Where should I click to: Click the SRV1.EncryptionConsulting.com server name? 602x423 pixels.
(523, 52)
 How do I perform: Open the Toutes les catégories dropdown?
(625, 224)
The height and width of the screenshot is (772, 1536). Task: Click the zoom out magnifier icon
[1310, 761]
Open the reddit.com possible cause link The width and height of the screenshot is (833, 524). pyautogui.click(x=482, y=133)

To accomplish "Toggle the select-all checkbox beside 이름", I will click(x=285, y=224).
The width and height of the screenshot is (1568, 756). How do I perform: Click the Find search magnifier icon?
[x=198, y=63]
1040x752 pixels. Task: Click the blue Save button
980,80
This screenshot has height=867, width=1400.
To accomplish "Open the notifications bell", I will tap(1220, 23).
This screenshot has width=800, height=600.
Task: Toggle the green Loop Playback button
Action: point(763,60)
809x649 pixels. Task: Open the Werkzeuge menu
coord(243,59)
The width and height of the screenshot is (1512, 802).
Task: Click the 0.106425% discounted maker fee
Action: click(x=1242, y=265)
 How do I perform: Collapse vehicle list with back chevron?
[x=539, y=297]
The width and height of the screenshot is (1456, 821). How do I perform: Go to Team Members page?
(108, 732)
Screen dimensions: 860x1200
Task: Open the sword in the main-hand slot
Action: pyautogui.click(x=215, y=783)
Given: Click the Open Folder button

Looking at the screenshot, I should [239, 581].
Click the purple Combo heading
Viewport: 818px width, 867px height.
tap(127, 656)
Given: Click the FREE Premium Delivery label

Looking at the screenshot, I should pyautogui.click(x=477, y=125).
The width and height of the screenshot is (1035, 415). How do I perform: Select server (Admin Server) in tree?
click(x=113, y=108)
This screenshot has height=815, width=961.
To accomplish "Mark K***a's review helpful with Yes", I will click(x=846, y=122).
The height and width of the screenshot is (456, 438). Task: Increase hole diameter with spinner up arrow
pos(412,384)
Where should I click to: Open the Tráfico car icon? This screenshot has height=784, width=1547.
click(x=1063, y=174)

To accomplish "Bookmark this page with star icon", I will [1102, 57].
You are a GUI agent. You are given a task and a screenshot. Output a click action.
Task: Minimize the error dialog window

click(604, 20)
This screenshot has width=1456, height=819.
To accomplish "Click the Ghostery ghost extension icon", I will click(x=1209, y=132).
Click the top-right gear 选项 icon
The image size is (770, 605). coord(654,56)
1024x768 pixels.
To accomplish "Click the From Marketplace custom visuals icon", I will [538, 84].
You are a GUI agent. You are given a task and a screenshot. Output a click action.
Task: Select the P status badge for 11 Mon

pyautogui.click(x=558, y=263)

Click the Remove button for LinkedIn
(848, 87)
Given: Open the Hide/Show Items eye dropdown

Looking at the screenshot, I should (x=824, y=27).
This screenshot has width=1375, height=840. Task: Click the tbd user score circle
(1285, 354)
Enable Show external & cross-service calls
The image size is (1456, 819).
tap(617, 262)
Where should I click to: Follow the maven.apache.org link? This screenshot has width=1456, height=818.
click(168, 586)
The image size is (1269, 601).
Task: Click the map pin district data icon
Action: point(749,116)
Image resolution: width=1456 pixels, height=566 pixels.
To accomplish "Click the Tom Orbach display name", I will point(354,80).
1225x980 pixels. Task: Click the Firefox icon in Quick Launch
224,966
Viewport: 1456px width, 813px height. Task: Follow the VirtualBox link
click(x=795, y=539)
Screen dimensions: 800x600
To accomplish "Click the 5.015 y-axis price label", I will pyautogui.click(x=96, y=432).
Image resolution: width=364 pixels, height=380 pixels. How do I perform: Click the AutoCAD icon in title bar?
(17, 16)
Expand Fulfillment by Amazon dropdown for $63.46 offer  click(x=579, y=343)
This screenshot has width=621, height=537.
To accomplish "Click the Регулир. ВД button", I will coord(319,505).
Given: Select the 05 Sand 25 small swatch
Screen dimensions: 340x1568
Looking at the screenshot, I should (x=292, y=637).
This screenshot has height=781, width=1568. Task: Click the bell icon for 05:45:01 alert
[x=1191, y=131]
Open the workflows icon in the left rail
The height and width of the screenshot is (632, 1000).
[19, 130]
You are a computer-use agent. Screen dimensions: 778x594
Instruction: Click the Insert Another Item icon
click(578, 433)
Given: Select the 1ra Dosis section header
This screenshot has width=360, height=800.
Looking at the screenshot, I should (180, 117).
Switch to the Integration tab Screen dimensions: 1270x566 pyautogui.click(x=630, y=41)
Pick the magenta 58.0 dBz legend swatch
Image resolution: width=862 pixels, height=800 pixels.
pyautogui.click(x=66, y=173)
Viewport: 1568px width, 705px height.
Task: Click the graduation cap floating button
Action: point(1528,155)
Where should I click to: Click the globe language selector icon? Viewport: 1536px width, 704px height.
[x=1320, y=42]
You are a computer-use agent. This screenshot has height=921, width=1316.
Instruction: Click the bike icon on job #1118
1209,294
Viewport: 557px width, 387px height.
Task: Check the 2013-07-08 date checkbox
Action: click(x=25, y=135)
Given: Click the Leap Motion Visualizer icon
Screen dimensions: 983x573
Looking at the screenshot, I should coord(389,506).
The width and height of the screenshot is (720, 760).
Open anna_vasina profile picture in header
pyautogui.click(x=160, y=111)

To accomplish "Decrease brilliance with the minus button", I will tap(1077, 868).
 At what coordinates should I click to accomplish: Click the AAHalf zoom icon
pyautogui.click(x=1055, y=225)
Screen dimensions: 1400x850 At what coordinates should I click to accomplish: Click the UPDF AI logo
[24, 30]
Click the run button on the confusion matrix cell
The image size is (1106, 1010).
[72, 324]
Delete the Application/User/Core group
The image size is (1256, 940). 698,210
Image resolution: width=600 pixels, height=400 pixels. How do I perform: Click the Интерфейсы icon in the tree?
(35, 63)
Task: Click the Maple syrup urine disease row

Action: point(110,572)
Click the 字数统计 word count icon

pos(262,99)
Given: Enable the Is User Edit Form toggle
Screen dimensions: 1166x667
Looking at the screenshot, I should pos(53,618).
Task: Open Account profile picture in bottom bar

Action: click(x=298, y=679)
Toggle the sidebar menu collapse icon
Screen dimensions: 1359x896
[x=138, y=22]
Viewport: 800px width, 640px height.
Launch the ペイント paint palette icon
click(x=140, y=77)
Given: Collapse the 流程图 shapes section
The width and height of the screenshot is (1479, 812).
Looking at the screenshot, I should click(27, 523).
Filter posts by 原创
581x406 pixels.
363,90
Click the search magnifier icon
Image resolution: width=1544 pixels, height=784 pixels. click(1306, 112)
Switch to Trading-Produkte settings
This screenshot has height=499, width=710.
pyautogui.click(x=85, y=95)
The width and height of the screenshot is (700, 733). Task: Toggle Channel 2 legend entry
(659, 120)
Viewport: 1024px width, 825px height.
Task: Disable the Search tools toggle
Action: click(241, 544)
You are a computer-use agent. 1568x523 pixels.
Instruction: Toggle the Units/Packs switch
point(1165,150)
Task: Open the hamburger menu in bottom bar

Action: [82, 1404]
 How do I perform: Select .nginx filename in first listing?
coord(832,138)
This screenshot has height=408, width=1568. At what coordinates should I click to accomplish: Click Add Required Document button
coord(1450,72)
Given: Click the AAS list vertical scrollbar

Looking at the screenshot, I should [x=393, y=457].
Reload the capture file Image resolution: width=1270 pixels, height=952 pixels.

- STATED TASK -
Copy the data word for word, starting at the line that contains "This screenshot has height=867, width=1400." and ending at the line that contains "click(x=113, y=108)", with both of those lines included.

- ANSWER -
This screenshot has height=867, width=1400.
To accomplish "Open the notifications bell", I will tap(1220, 23).
This screenshot has width=800, height=600.
Task: Toggle the green Loop Playback button
Action: point(763,60)
809x649 pixels. Task: Open the Werkzeuge menu
coord(243,59)
The width and height of the screenshot is (1512, 802).
Task: Click the 0.106425% discounted maker fee
Action: click(x=1242, y=265)
 How do I perform: Collapse vehicle list with back chevron?
[x=539, y=297]
The width and height of the screenshot is (1456, 821). How do I perform: Go to Team Members page?
(108, 732)
Screen dimensions: 860x1200
Task: Open the sword in the main-hand slot
Action: pyautogui.click(x=215, y=783)
Given: Click the Open Folder button

Looking at the screenshot, I should [239, 581].
Click the purple Combo heading
Viewport: 818px width, 867px height.
tap(127, 656)
Given: Click the FREE Premium Delivery label

Looking at the screenshot, I should pyautogui.click(x=477, y=125).
The width and height of the screenshot is (1035, 415). How do I perform: Select server (Admin Server) in tree?
click(x=113, y=108)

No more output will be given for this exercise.